* Start TASK INPUT *
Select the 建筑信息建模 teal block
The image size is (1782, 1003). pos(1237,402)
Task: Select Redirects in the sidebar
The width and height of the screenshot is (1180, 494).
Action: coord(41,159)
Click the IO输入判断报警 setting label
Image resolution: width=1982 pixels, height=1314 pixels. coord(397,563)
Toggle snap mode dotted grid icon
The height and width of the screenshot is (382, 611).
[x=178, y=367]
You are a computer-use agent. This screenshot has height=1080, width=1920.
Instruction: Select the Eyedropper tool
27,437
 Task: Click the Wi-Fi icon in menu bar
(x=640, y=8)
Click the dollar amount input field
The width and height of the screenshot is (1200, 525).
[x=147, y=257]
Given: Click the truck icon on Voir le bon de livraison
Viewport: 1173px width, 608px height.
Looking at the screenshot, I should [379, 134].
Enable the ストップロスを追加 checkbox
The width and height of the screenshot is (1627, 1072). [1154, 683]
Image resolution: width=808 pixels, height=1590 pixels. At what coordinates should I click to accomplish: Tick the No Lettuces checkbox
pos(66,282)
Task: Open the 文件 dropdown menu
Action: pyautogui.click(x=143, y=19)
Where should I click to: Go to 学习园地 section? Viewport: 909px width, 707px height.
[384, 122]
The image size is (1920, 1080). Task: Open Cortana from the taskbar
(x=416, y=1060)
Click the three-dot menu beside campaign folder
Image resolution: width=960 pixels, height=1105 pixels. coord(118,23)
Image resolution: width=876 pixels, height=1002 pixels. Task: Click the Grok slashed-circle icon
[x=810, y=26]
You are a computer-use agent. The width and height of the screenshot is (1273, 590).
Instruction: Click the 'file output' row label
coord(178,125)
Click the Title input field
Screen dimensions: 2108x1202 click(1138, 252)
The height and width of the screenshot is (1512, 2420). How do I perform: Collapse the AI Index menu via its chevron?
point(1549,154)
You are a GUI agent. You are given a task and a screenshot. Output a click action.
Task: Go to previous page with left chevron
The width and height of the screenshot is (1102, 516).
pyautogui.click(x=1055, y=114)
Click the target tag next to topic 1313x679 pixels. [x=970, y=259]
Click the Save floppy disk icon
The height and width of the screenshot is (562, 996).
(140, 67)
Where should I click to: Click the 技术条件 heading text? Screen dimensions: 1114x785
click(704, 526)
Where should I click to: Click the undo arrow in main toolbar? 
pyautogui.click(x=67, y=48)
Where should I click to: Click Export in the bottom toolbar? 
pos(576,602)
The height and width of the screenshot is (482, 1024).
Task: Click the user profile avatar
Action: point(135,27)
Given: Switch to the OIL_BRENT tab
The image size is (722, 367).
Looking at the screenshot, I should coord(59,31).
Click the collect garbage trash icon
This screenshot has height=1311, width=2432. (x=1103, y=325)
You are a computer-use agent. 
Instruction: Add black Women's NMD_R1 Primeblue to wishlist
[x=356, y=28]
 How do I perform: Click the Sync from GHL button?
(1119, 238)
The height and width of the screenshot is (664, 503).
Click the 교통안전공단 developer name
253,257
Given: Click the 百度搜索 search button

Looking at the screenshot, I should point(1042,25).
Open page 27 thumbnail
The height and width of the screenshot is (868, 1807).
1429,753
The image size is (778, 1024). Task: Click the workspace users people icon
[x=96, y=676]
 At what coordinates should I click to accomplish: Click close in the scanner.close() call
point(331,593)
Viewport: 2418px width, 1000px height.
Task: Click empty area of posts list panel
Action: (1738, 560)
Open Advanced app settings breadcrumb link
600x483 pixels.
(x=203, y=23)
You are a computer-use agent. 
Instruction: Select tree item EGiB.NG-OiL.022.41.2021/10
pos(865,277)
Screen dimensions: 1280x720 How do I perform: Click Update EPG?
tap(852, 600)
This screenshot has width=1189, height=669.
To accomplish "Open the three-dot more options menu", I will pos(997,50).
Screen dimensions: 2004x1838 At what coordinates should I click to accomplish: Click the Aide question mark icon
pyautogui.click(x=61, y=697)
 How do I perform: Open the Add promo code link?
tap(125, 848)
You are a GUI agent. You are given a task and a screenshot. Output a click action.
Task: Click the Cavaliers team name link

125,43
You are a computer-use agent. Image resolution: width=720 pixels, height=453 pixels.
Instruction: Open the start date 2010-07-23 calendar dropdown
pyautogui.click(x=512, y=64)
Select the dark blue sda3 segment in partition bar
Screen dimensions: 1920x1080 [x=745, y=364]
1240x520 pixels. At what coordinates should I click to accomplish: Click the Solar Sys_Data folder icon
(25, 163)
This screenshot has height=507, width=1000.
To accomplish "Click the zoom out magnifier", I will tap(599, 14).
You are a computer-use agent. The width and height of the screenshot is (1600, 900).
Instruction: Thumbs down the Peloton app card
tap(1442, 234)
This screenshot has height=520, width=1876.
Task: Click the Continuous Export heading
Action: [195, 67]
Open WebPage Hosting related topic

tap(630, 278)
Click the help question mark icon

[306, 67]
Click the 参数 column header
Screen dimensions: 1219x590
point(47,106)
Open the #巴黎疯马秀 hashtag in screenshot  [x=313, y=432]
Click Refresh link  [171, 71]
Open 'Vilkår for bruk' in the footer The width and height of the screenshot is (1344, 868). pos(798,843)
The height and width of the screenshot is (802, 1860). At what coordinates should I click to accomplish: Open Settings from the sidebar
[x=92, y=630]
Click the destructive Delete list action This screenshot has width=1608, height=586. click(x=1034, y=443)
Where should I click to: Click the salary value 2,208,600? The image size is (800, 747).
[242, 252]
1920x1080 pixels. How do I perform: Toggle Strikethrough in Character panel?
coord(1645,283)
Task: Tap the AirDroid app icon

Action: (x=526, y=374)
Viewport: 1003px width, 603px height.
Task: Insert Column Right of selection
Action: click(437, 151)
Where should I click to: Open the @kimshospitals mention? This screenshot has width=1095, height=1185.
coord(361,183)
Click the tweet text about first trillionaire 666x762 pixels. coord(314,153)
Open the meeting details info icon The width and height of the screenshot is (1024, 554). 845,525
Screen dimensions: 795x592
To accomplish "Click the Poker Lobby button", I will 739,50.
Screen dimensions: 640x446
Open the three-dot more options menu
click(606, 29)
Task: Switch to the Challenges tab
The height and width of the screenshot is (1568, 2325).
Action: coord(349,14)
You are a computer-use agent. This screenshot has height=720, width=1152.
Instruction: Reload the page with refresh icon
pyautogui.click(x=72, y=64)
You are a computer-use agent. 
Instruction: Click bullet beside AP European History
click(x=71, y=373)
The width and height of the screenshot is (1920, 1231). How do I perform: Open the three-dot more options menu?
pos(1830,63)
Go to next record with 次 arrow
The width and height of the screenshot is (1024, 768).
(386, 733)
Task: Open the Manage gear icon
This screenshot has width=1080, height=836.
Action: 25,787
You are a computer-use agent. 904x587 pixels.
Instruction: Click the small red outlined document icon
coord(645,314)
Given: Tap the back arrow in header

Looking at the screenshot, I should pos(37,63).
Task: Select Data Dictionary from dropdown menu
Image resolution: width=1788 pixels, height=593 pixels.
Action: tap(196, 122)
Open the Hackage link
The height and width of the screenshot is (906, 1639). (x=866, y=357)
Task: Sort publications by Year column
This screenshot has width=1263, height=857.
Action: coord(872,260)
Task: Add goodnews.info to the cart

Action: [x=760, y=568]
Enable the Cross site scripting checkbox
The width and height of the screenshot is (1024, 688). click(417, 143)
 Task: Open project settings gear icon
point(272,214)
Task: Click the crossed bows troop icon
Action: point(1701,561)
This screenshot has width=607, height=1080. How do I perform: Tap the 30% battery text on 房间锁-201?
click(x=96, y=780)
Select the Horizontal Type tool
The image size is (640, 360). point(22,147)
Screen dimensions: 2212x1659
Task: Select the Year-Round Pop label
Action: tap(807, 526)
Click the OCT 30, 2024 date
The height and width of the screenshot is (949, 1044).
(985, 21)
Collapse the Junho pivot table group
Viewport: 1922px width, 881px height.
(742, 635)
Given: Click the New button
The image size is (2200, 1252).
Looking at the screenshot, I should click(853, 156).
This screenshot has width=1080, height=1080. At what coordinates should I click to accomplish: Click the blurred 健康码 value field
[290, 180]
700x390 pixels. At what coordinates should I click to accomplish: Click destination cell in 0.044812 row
* End TASK INPUT *
▶ **WHAT THIS TASK INVOLVES**:
Format the lines as a numbered list with no blank lines, starting at the first line of the records and ending at the line containing "(x=640, y=8)".

▶ **RESULT OF THIS EXERCISE**:
1. Select the 建筑信息建模 teal block
2. The image size is (1782, 1003). pos(1237,402)
3. Task: Select Redirects in the sidebar
4. The width and height of the screenshot is (1180, 494).
5. Action: coord(41,159)
6. Click the IO输入判断报警 setting label
7. Image resolution: width=1982 pixels, height=1314 pixels. coord(397,563)
8. Toggle snap mode dotted grid icon
9. The height and width of the screenshot is (382, 611).
10. [x=178, y=367]
11. You are a computer-use agent. This screenshot has height=1080, width=1920.
12. Instruction: Select the Eyedropper tool
13. 27,437
14.  Task: Click the Wi-Fi icon in menu bar
15. (x=640, y=8)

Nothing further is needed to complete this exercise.